Yes. It's laughably chatty. Then the router replies:

HTTP/1.1 200 OK
Server: BaseHTTP/0.6 Python/3.8.10
Date: Thu, 26 Oct 2023 23:15:28 GMT
Content-type: text/xml
Content-length: 342

<?xml version='1.0'?>
<methodResponse>
<params>
<param>
<value><array><data>
<value><int>1</int></value>
<value><string>Subscribed to [/some/topic]</string></value>
<value><array><data>
<value><string>http://10.0.1.1:45517/</string></value>
</data></array></value>
</data></array></value>
</param>
</params>
</methodResponse>

Then this sequence of system calls happens in the rostopic process (an excerpt from the sysdig log):

> connect fd=10(<4>) addr=10.0.1.1:45517
< connect res=-115(EINPROGRESS) tuple=10.0.1.99:47428->10.0.1.1:45517 fd=10(<4t>10.0.1.99:47428->10.0.1.1:45517)
< getsockopt res=0 fd=10(<4t>10.0.1.99:47428->10.0.1.1:45517) level=1(SOL_SOCKET) optname=4(SO_ERROR) val=0 optlen=4

So the inner client makes an outgoing TCP connection on the address given to it by the ROS master above: 10.0.1.1:45517. This IP is only accessible from within the LAN, which works fine when talking to it from inner, but would be a problem from the outside. Furthermore, some sort of single-port-forwarding scheme wouldn't fix connecting from outer either, since the port number is dynamic.

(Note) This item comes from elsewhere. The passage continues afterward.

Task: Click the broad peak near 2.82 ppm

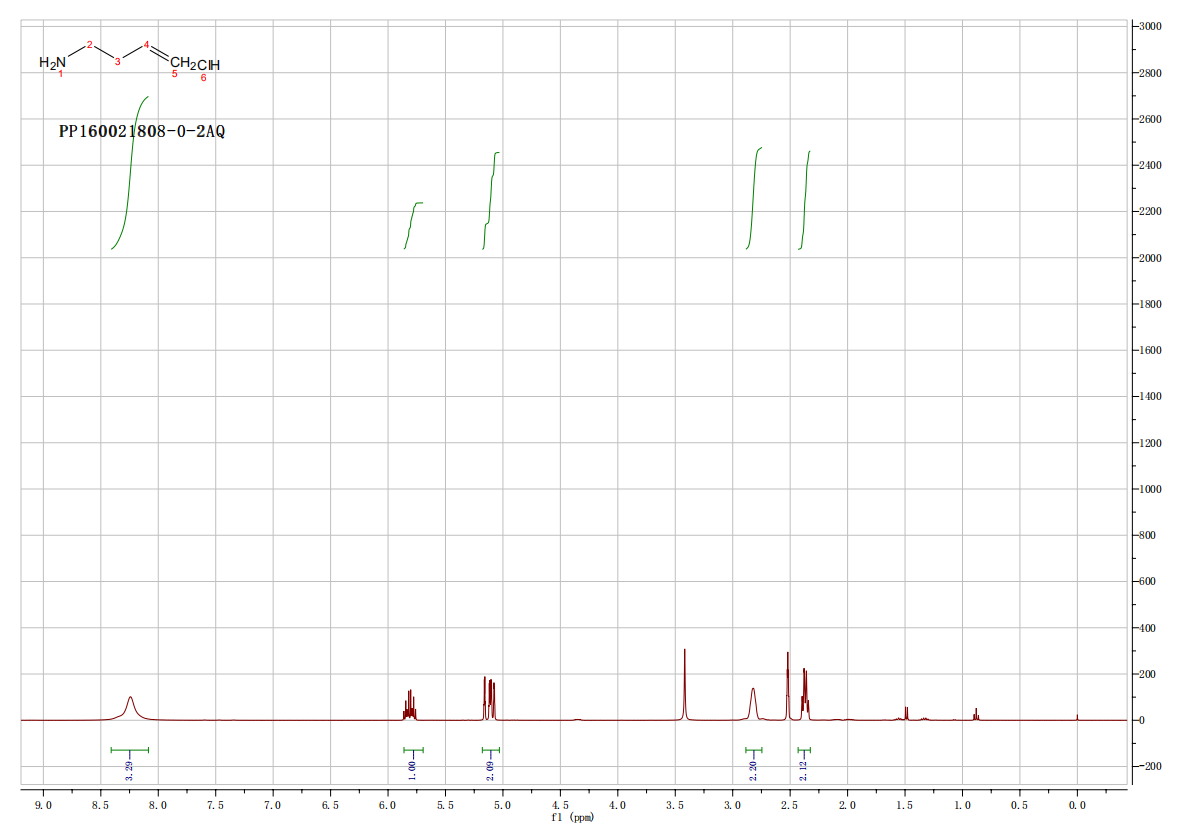Action: (753, 700)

To confirm what we think is happening, the sequence of syscalls when trying to rostopic echo from outer does indeed fail:

connect fd=10(<4>) addr=10.0.1.1:45517 
connect res=-115(EINPROGRESS) tuple=10.0.1.1:46204->10.0.1.1:45517 fd=10(<4t>10.0.1.1:46204->10.0.1.1:45517)
getsockopt res=0 fd=10(<4t>10.0.1.1:46204->10.0.1.1:45517) level=1(SOL_SOCKET) optname=4(SO_ERROR) val=-111(ECONNREFUSED) optlen=4

That's the breakage mechanism: the ROS master asks us to communicate on an address we can't talk to.

Debugging this is easy with sysdig:

sudo sysdig -A -s 400 evt.buffer contains '"Subscribed to"' and proc.name=rostopic

This prints out all syscalls seen by the rostopic command that contain the string Subscribed to, so you can see that different addresses the ROS master gives us in response to different commands.

OK. So can we get the ROS master to give us an address that we can actually talk to? Sorta. Remember that we invoked the master with

ROS_IP=10.0.1.1 roslaunch whatever

The ROS_IP environment variable is exactly the address that the master gives out. So in this case, we can fix it by doing this instead:

ROS_IP=12.34.56.78 roslaunch whatever

Then the outer machine will be asked to talk to 12.34.56.78:45517, which works. Unfortunately, if we do that, then the inner machine won't be able to communicate.

So some sort of ssh port forward cannot fix this: we need a lower-level tunnel, like a VPN or something.

And another rant. Here rostopic tried to connect to an unreachable address, which failed. But rostopic knows the connection failed! It should throw an error message to the user. Something like this would be wonderful:

ERROR! Tried to connect to 10.0.1.1:45517 ($ROS_IP:dynamicport), but connect() returned ECONNREFUSED

That would be immensely helpful. It would tell the user that something went wrong (instead of no data being sent), and it would give a strong indication of the problem and how to fix it. But that would be asking too much.

The solution

So we need a VPN-like thing. I just tried sshuttle, and it just works.

Start the ROS node in the way that makes connections from within the LAN work:

ROS_IP=10.0.1.1 roslaunch whatever

Then on the outer client:

sshuttle -r router 10.0.1.0/24

This connects to the router over ssh and does some hackery to make all connections from outer to 10.0.1.x transparently route into the LAN. On all ports. rostopic echo then works. I haven't done any thorough testing, but hopefully it's reliable and has low overhead; I don't know.

I haven't tried it but almost certainly this would work even with the ROS master running on inner. This would be accomplished like this:

  1. Tell ssh how to connect to inner. Dropping this into ~/.ssh/config should do it:
    Host inner
    HostName 10.0.1.99
    ProxyJump router
    
  2. Do the magic thing:
    sshuttle -r inner 10.0.1.0/24
    

I'm sure any other VPN-like thing would work also.